Comparison of Various Meta-Learning Paradigms in Few-Shot Preference-Based Reinforcement Learning

This project was undertaken as part of the course EECS 545: Machine Learning, at the University of Michigan, Ann Arbor, under the guidance of Professor Honglak Lee. We take a look at Few-Shot Preference Learning for Human-in-the-Loop RL which was published by Joey Hejna and Dorsa Sadigh in 2022. Although the code for their implementation has been published on GitHub, we faced a bunch of issues when trying to run their code. As a consequence, we wrote our own models from scratch, and used their code only for data generation.

We experiment with three learning algorithms

  1. Model-Agnostic Meta-Learning (MAML)
  2. Iterated Model-Agnostic Meta-Learning (iMAML)
  3. REPTILE

We also experiment with prior policies by augmenting our dataset with data generated from a prior expert policy, in the hopes of utilizing both human feedback and expert knowledge to quickly adapt our reward function to an unseen task.

The datasets directory contains all the data we have used. mw contains data for the 10 tasks used for pre-training. mw_valid contains data for the 4 tasks we adapt our reward functions to. mw_valid_policy_v1 contains data for these same 4 tasks generated via expert policies.
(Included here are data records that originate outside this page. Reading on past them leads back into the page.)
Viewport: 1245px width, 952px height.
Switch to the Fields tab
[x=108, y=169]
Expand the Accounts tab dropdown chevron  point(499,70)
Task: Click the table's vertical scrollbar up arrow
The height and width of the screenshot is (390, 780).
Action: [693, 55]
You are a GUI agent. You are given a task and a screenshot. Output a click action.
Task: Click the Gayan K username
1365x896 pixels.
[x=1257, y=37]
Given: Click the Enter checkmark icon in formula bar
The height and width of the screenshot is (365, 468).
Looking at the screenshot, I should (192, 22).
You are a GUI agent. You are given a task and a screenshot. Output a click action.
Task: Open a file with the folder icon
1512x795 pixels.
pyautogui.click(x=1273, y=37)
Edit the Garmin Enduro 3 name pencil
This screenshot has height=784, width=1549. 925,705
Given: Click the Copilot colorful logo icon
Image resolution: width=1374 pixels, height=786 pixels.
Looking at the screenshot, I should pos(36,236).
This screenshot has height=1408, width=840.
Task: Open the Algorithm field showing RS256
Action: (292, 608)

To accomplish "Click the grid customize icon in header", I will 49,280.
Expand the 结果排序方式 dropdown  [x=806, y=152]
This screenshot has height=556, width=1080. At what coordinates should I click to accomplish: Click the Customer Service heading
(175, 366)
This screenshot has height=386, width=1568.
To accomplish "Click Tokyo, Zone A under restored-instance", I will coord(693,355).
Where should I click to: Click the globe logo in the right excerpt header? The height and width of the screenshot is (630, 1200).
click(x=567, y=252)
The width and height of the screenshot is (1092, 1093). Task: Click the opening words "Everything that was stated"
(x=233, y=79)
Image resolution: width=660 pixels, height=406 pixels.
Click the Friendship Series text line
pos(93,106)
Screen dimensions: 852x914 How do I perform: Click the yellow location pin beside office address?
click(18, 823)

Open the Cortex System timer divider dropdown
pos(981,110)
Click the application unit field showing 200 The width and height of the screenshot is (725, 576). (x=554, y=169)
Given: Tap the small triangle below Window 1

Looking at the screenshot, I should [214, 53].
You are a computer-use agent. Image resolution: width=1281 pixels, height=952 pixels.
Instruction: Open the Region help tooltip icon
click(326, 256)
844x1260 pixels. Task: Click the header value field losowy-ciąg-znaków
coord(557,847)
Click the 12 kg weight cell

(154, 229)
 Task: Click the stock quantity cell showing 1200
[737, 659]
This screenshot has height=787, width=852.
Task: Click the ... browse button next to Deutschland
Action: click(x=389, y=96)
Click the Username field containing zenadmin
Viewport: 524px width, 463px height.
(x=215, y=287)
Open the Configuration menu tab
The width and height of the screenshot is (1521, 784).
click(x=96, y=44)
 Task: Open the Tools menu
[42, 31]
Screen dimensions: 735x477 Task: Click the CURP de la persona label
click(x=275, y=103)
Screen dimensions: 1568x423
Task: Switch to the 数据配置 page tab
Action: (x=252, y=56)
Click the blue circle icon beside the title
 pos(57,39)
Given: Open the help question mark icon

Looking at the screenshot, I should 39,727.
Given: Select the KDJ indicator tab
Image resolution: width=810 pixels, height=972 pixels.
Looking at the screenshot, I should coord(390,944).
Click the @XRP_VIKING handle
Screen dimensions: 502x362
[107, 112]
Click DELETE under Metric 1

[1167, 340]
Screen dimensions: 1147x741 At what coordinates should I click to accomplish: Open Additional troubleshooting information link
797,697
The models directory contains three files for our saved models (one for MAML, one for iMAML, and one for REPTILE). The scripts directory contains our code for all models. The train_MAML.py, train_iMAML.py, and train_Reptile.py contain code for the three corresponding models, with the corresponding .ipynb notebooks containing their train and adaptation runs. pebble.py contains the code for adapting the saved network to a new unseen task. The Plots.ipynb notebook generates plots from our saved results.